[Opening Information given section]

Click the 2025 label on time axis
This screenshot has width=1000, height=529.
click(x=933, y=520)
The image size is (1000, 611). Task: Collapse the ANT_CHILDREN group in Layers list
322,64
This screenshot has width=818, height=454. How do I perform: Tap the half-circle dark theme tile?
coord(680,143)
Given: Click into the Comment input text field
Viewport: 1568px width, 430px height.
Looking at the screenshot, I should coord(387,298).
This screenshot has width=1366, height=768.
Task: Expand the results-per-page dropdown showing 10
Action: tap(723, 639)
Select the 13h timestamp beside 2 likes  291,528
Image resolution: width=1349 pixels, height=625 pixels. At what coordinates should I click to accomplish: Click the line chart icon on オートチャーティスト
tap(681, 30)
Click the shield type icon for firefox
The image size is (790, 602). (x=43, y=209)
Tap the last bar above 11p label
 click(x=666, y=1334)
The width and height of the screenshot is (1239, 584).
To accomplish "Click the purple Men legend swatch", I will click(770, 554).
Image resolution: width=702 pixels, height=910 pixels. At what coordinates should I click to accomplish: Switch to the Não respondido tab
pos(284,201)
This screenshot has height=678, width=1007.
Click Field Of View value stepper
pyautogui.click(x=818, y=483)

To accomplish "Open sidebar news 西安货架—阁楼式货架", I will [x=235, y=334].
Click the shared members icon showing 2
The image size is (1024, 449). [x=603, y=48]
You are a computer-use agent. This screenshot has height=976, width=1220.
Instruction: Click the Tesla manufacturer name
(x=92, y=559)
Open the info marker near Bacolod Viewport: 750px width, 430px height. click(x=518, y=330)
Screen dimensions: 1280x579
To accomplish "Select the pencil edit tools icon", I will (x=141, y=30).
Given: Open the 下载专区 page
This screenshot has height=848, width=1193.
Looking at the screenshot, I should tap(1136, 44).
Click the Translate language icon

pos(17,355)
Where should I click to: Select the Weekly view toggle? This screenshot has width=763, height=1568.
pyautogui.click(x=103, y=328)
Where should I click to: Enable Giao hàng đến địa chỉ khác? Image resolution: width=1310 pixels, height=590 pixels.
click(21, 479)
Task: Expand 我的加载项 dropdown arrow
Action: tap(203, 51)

[Closing Information given section]

Each line above should be reproduced exactly, with nothing omitted.

Click the 2025 label on time axis
This screenshot has width=1000, height=529.
click(x=933, y=520)
The image size is (1000, 611). Task: Collapse the ANT_CHILDREN group in Layers list
322,64
This screenshot has width=818, height=454. How do I perform: Tap the half-circle dark theme tile?
coord(680,143)
Given: Click into the Comment input text field
Viewport: 1568px width, 430px height.
Looking at the screenshot, I should coord(387,298).
This screenshot has width=1366, height=768.
Task: Expand the results-per-page dropdown showing 10
Action: tap(723, 639)
Select the 13h timestamp beside 2 likes  291,528
Image resolution: width=1349 pixels, height=625 pixels. At what coordinates should I click to accomplish: Click the line chart icon on オートチャーティスト
tap(681, 30)
Click the shield type icon for firefox
The image size is (790, 602). (x=43, y=209)
Tap the last bar above 11p label
 click(x=666, y=1334)
The width and height of the screenshot is (1239, 584).
To accomplish "Click the purple Men legend swatch", I will click(770, 554).
Image resolution: width=702 pixels, height=910 pixels. At what coordinates should I click to accomplish: Switch to the Não respondido tab
pos(284,201)
This screenshot has height=678, width=1007.
Click Field Of View value stepper
pyautogui.click(x=818, y=483)

To accomplish "Open sidebar news 西安货架—阁楼式货架", I will [x=235, y=334].
Click the shared members icon showing 2
The image size is (1024, 449). [x=603, y=48]
You are a computer-use agent. This screenshot has height=976, width=1220.
Instruction: Click the Tesla manufacturer name
(x=92, y=559)
Open the info marker near Bacolod Viewport: 750px width, 430px height. click(x=518, y=330)
Screen dimensions: 1280x579
To accomplish "Select the pencil edit tools icon", I will (x=141, y=30).
Given: Open the 下载专区 page
This screenshot has height=848, width=1193.
Looking at the screenshot, I should tap(1136, 44).
Click the Translate language icon

pos(17,355)
Where should I click to: Select the Weekly view toggle? This screenshot has width=763, height=1568.
pyautogui.click(x=103, y=328)
Where should I click to: Enable Giao hàng đến địa chỉ khác? Image resolution: width=1310 pixels, height=590 pixels.
click(21, 479)
Task: Expand 我的加载项 dropdown arrow
Action: tap(203, 51)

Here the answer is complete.